Write out the lines below verbatim, starting at the line that contains "Task: Select the XS size row label" and stopping after the line that contains "Action: [112, 315]". Leave any pictures out.

■ **Input data**:
---+---

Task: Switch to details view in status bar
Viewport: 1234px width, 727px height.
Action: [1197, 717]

---+---

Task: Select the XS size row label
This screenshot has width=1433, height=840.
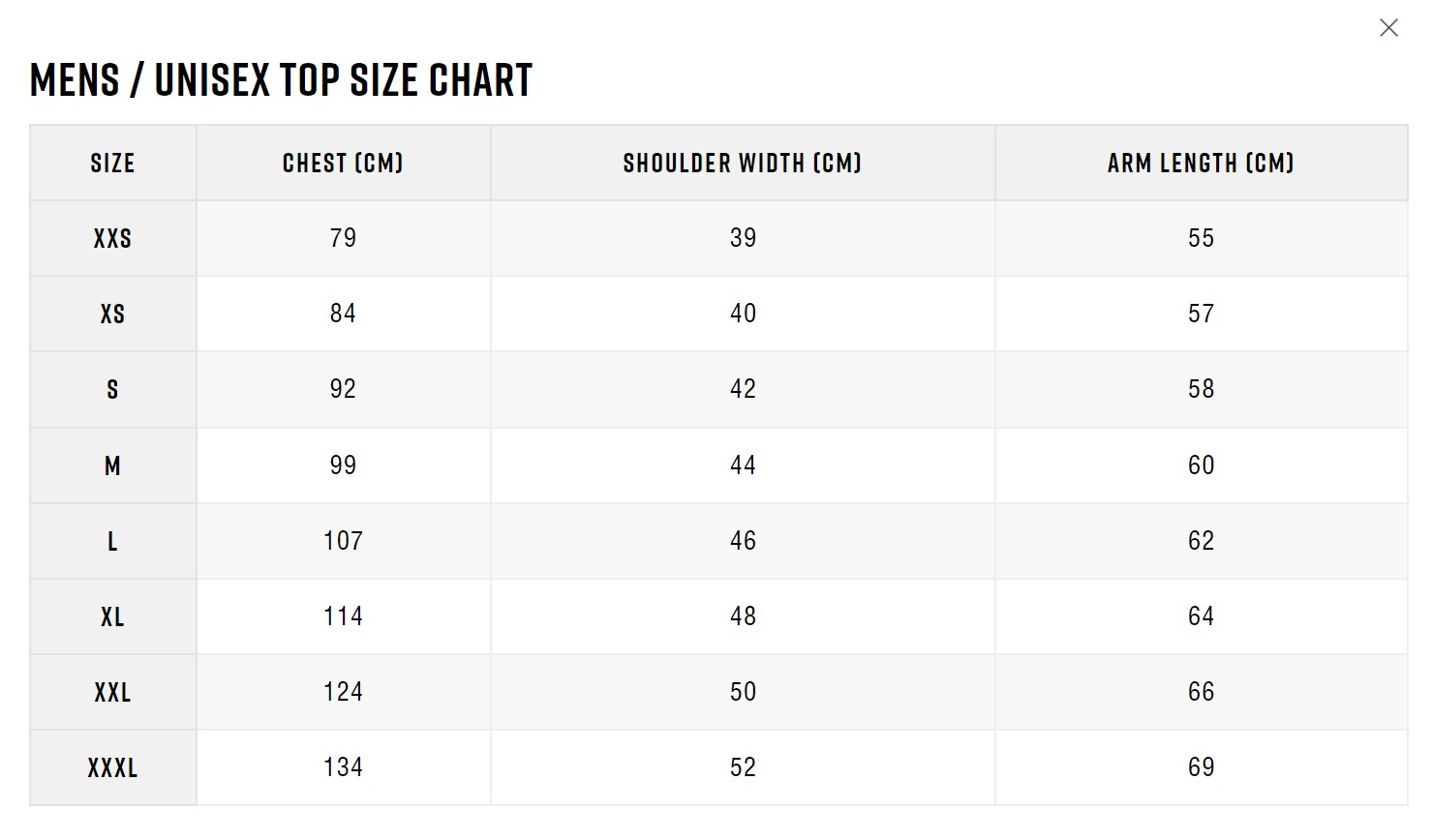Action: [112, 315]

---+---

■ **Reply to the task**:
Task: Select the XS size row label
This screenshot has width=1433, height=840.
Action: [112, 315]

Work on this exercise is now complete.